Von den genannten Haushaltsrisiken entfällt etwa die Hälfte der Summe auf steigende Kosten für die Unterbringung und Versorgung der Flüchtlinge. Da das uns im Jahr 2015 laut Haushaltsgesetz zur Verfügung stehende Geld nicht ausreicht, müssen wir als Haushaltsgesetzgeber einen Nachtragshaushalt erlassen. Damit – so hoffe ich – werden alle, auch DIE LINKE, einverstanden sein. Das Problem, das sie benennen, ist die Haushaltssperre, und das jetzt hier zu skandalisieren, unterstellt ja auch, dass es die Möglichkeit gegeben hätte, auf diese Haushaltssperre zu verzichten. Das sehen wir nicht so. Die Haushaltssperre basiert auf Paragraf 41 unserer Landeshaushaltsordnung, darin heißt es konkret: „Wenn die Entwicklung der Einnahmen oder Ausgaben es erfordert, kann der Senat es von der Einwilligung der Senatorin für Finanzen abhängig machen, ob Verpflichtungen eingegangen oder Ausgaben geleistet werden.“ Aus meiner Sicht sind angemeldete Haushaltsrisiken in Höhe von 250 Millionen Euro eine Entwicklung, die diese Haushaltssperre erforderlich machen. Natürlich können dadurch, das haben Sie angesprochen, Herr Rupp, nicht alle Probleme im Haushalt gelöst werden, Sie haben auch die Größenordnung genannt, wie viel maximal dadurch erwirtschaftet werden kann. Diese Millionen Euro werden dadurch eingesammelt, dass einzelne Gutachten nicht vergeben, Dienstreisen verschoben werden und so weiter.

(Glocke)

Ich komme zum Schluss! Erstens, wir müssen reagieren auf die angemeldeten Haushaltsrisiken in Höhe von circa 250 Millio

nen Euro in diesem Jahr. Da sich nur ein Teil davon durch Mehreinnahmen lösen lässt, werden wir also einen Nachtragshaushalt beschließen müssen, und, ja, wir brauchen auch eine Haushaltsperre. – Vielen Dank!

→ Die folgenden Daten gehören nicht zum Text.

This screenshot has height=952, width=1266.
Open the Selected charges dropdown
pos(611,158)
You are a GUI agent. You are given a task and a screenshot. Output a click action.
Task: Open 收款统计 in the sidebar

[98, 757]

(Beifall Bündnis 90/Die Grünen)

Als Nächster hat das Wort der Abgeordnete Liess.

Herr Präsident, meine sehr geehrten Damen und Herren! Ich will die Dramatik nun noch ein wenig steigern.

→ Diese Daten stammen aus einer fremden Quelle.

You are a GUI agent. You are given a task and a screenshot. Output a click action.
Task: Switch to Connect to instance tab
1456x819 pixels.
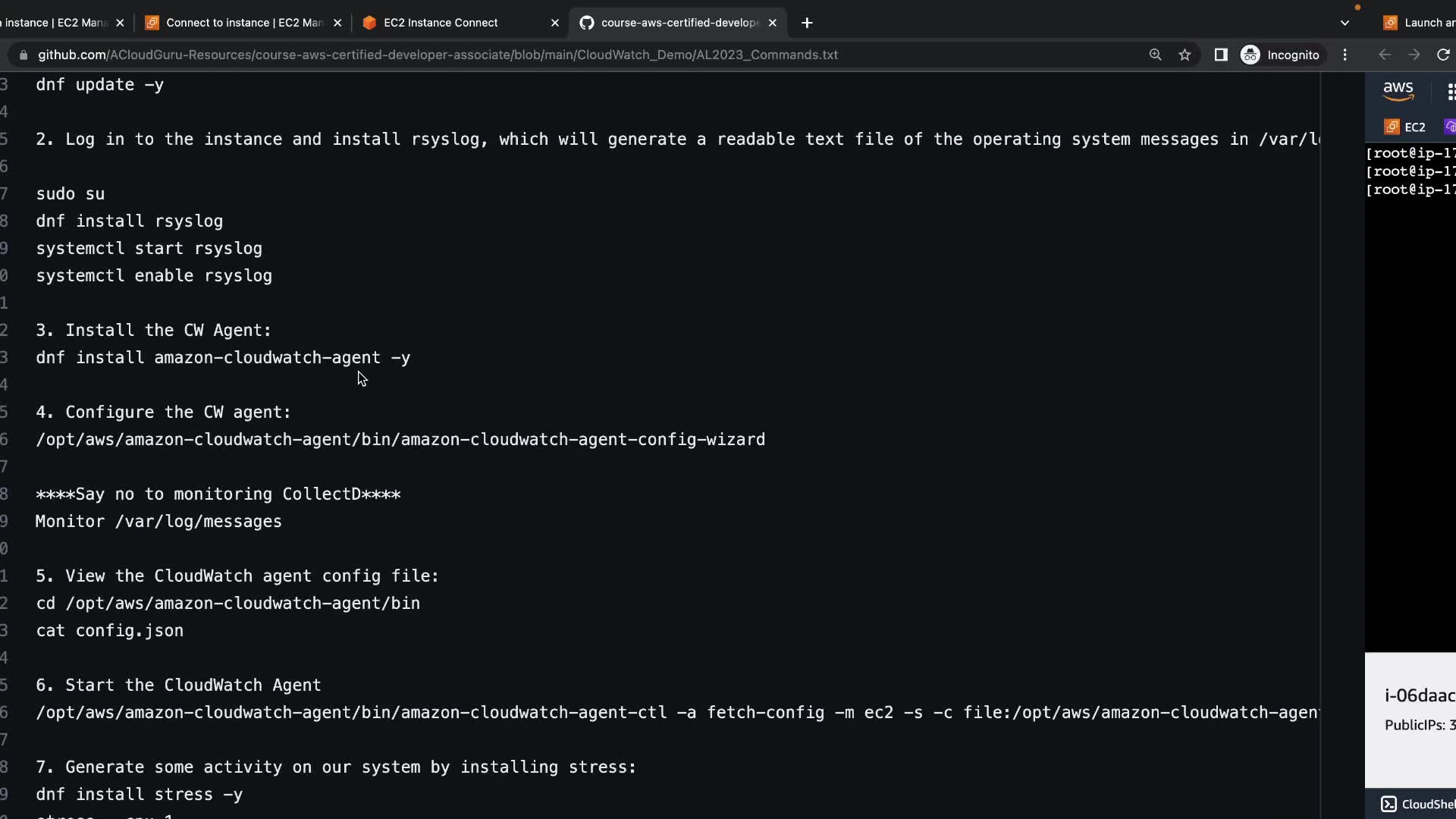(244, 23)
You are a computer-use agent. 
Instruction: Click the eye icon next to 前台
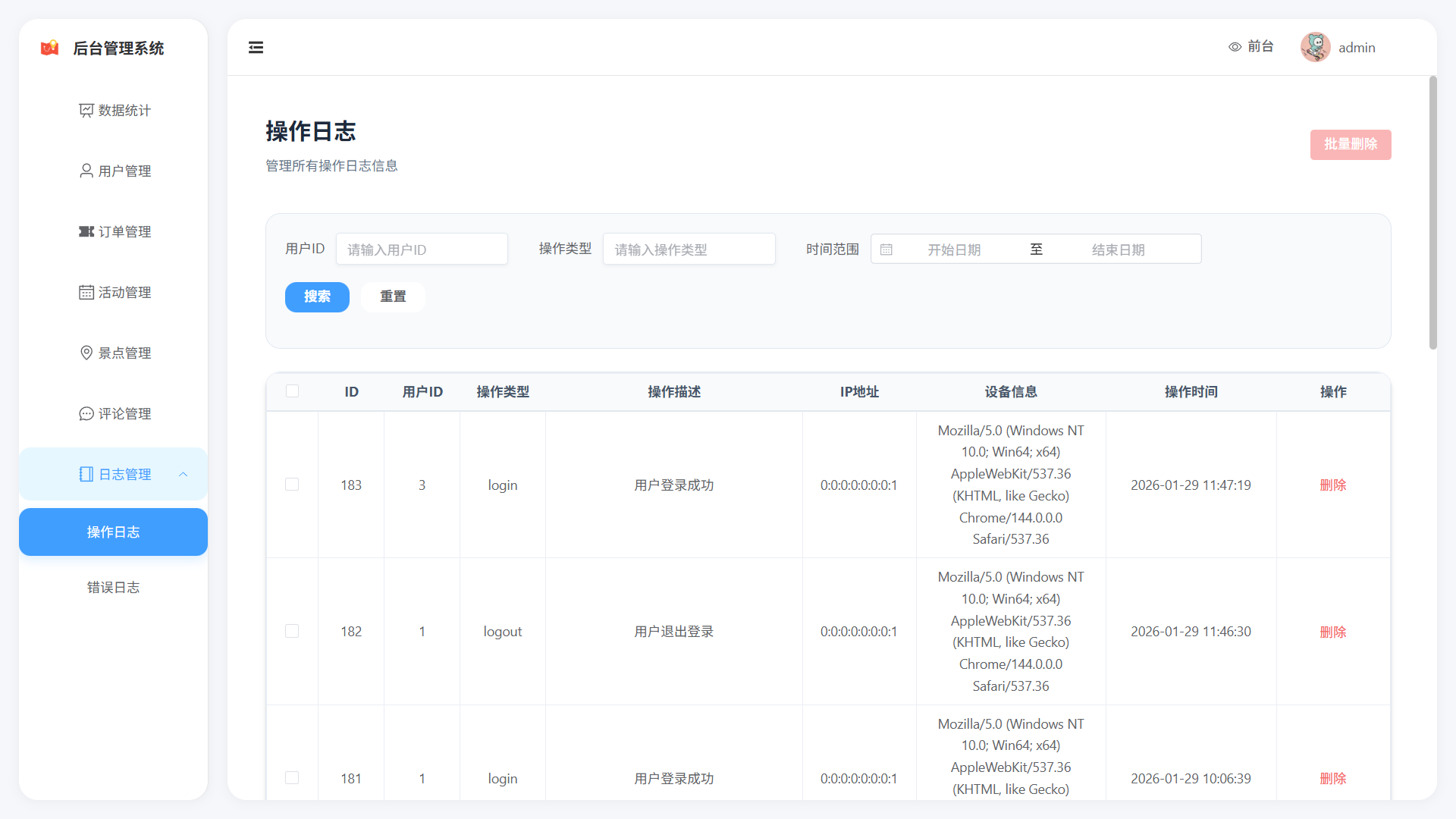(x=1235, y=47)
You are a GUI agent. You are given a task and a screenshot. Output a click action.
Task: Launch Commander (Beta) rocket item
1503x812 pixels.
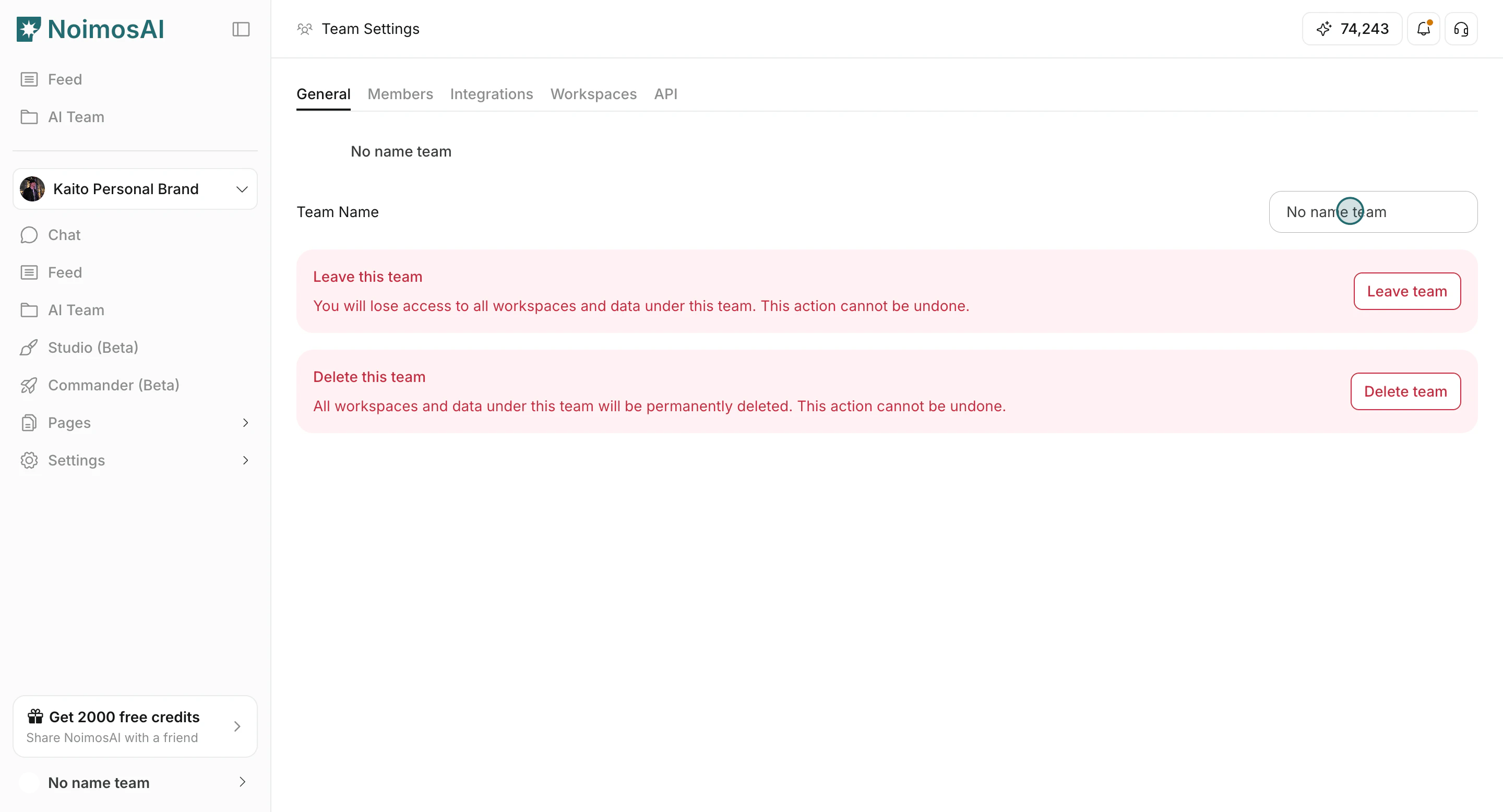coord(113,385)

(Zurufe CDU: Oh! – Abg. Dr. vom Bruch [CDU]: Das ist Ihnen gelungen, da bin ich gespannt!)

Ja! Wenn wir noch einmal auf dieses Jahr zurückblicken, dann wissen wir, dass es im Frühjahr bereits Senatsbeschlüsse und dann auch Beschlüsse des Haushalts- und Finanzausschusses gab, mit denen ungefähr 73 Millionen Euro umgeschichtet wurden. Das heißt, wenn man von dem Risiko des Jahres insgesamt sprechen will, dann müsste man über circa 330 Millionen Euro reden, um die Dramatik einmal zu steigern, aber um auch deutlich zu machen, dass der Senat bereits im Frühjahr auf erkennbare Risiken regagiert hat, unter anderem übrigens dadurch, dass er die entstandenen Zinsminderausgaben nutzen konnte, um die aktuelle Situation zu beheben. Nichts anderes passiert im Augenblick. Ich bringe das immer wieder zur Sprache, weil hier von bedarfsgerechter Haushaltspolitik gesprochen wird.

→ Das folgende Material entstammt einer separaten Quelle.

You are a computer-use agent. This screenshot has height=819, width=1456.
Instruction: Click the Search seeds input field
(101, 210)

Bedarfsgerechte Haushaltspolitik heißt nach meinem Dafürhalten, dass wir bei erkennbaren Problemen sehen müssen, welche Steuerungsmöglichkeiten wir haben, die wir dann einsetzen müssen. Das bedeutet für mich ebenfalls, dass die Haushaltssperre durchaus gerechtfertigt, auch korrekt ist, und dass wir sie jetzt erlassen. Die Haushaltssperre bedeutet ja nicht nur, dass wir bestimmte Dinge im Augenblick nicht mehr finanzieren, sondern auch, dass die Ressorts aufgefordert sind, im Rahmen ihrer Haushalte zu prüfen, wie sie Ausgleiche erwirtschaften können. Insofern ist es auch nach wie vor so – darauf lege ich Wert! –, dass wir von einem Risiko reden und noch nicht davon, wie der tatsächliche Stand ist.

(Abg. Röwekamp [CDU]: Ich glaube, noch mehr!)

Ich will es an einem positiven Beispiel verdeutlichen: Ich erhoffe mir vom heute in Berlin stattfindenden Gipfel, bei dem es um die Frage der Flüchtlinge und auch um die Finanzierung geht, dass die Länder insgesamt und vielleicht auch die Kommunen mehr Geld erhalten und sich somit die Einnahmeseite verbessert.

(Beifall SPD, Bündnis 90/Die Grünen)

Das hat Auswirkungen auf unseren Haushalt, und das ist auch einer der Gründe, weshalb ein Nachtragshaushalt nicht jetzt sofort vorgelegt wird, sondern für den 3. November geplant ist.

(Abg. Röwekamp [CDU]: Das Jahr ist dann vorbei, gelungen! Das finde ich gut!)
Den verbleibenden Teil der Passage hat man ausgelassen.